内容提要:中国特色社会主义道路以五千年中华文明为历史底蕴,作为在其中具有特殊重要性的宗教工作,也应从五千年的中华文明史寻找智慧之源,建立历史自信。深入推进我国宗教中国化,有必要将其置于中华五千年的文明脉络之中,建设与五千年文明古国相称的、与二千年中外文明交流史相称的中国宗教。从宗教中国化的视角出发,本文追溯了中国宗教的历史成就,包括一脉相承的宗教传统、超大型及深刻复杂的宗教体系、中外交流融合的宗教文明体,考察了中国宗教的历史精神,包括开放、创造、包容、凝聚精神。最后提出,历史自信具有勇于面向未来的维度,中国宗教学应以中国特色社会主义宗教理论为指导,重整与书写“新宗教史”,包括“以中国观世界,以世界观中国”重整全球宗教史;以互成论来再思宗教与文化的关系;以铸牢中华民族共同体意识看待中国宗教互鉴史;以宗教史写作推动中国特色宗教思想体系的建设;为构建人类命运共同体提供宗教史学理支撑等。

 

关键词:宗教中国化历史自信历史成就历史精神新宗教史

 

作者简介:游斌,中央民族大学宗教研究院教授。

 

坚持我国宗教中国化方向,对于在中国特色社会主义事业中具有特殊重要性的宗教工作具有指导性意义,同时也为中国宗教和世界宗教的历史研究打开了一个新视野。它推动人们更深刻地去考察中国宗教在五千年中华文明史中的角色,从中建立宗教中国化的历史自信,进而将当今的宗教中国化置于中华五千年文明的脉络之中,以建立“与五千年文明古国相称的中国宗教”,使我国各宗教更具中国特色、中国风格与中国气派。因此,围绕着宗教中国化的历史自信这一核心问题,我们有必要进一步思考:中华五千年的文明史,给予坚持我国宗教中国化方向什么样的历史自信?五千年的中华文明史,要求我们站在怎样的历史高度来理解坚持我国宗教中国化的意义与方向?五千年中国宗教呈现出哪些基本的历史精神?以增强宗教中国化的历史自信为目标,对中国宗教进行新的历史书写,即所谓的“新宗教史”,应秉持哪些基本的理念?本文将尝试对这些问题做一个初步的回答。

设定题目: 能否把上面这篇谈宗教中国化历史自信的文章里,以“内容提要:中国特色社会主义道”开头、一直到“共同体提供宗教史学理支撑等。”为止的那部分原样返回?

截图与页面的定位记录
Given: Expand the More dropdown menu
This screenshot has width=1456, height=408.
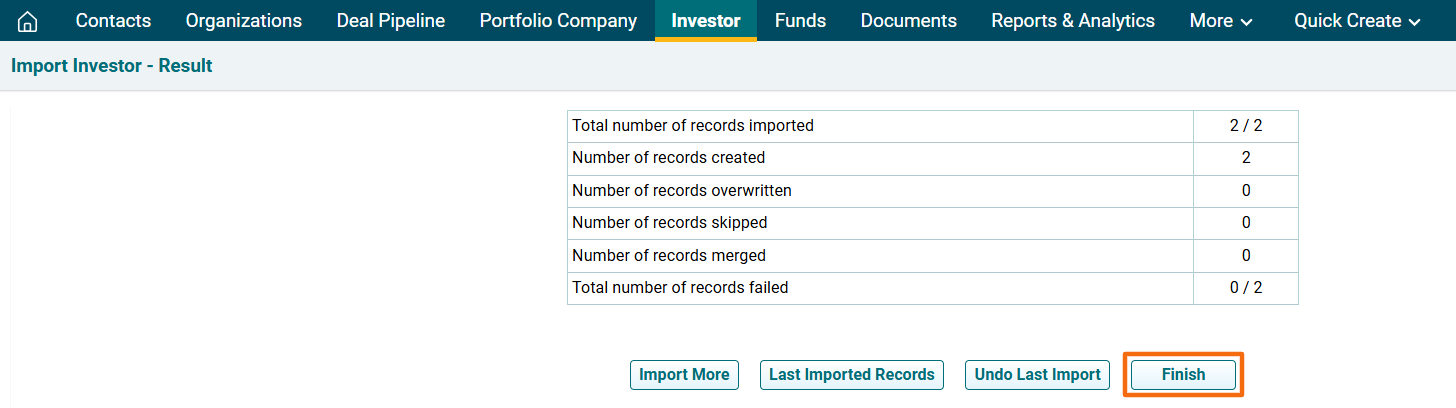Looking at the screenshot, I should click(x=1220, y=21).
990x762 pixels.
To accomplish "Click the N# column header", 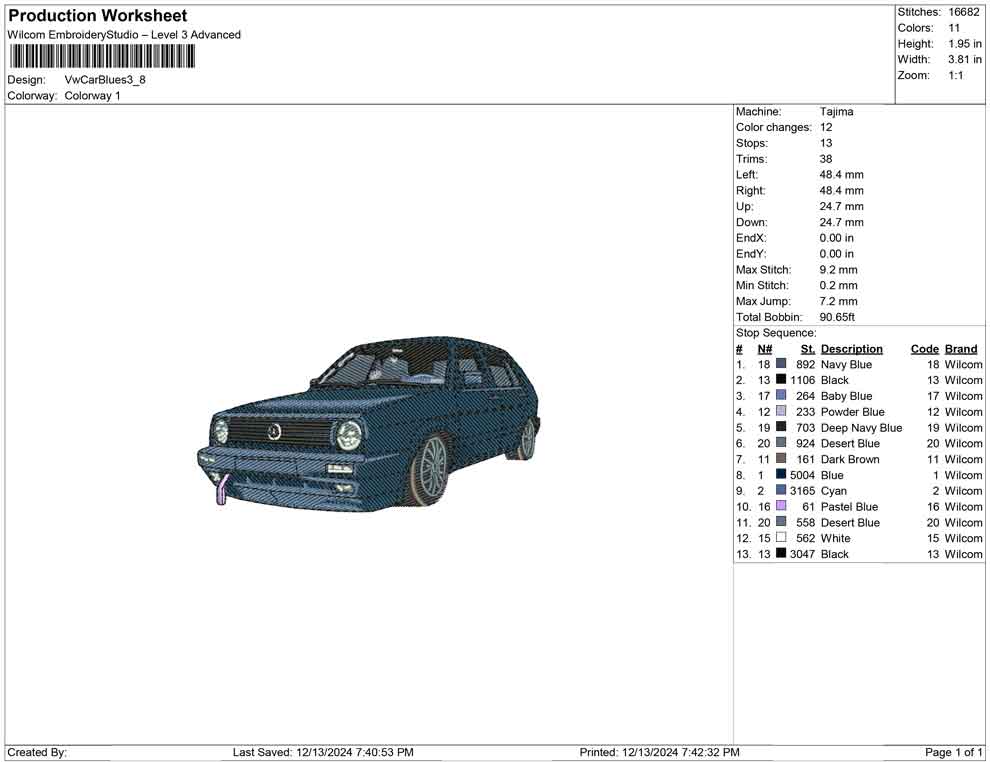I will [x=764, y=349].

参考解答:
内容提要:中国特色社会主义道路以五千年中华文明为历史底蕴,作为在其中具有特殊重要性的宗教工作,也应从五千年的中华文明史寻找智慧之源,建立历史自信。深入推进我国宗教中国化,有必要将其置于中华五千年的文明脉络之中,建设与五千年文明古国相称的、与二千年中外文明交流史相称的中国宗教。从宗教中国化的视角出发,本文追溯了中国宗教的历史成就,包括一脉相承的宗教传统、超大型及深刻复杂的宗教体系、中外交流融合的宗教文明体,考察了中国宗教的历史精神,包括开放、创造、包容、凝聚精神。最后提出,历史自信具有勇于面向未来的维度,中国宗教学应以中国特色社会主义宗教理论为指导,重整与书写“新宗教史”,包括“以中国观世界,以世界观中国”重整全球宗教史;以互成论来再思宗教与文化的关系;以铸牢中华民族共同体意识看待中国宗教互鉴史;以宗教史写作推动中国特色宗教思想体系的建设;为构建人类命运共同体提供宗教史学理支撑等。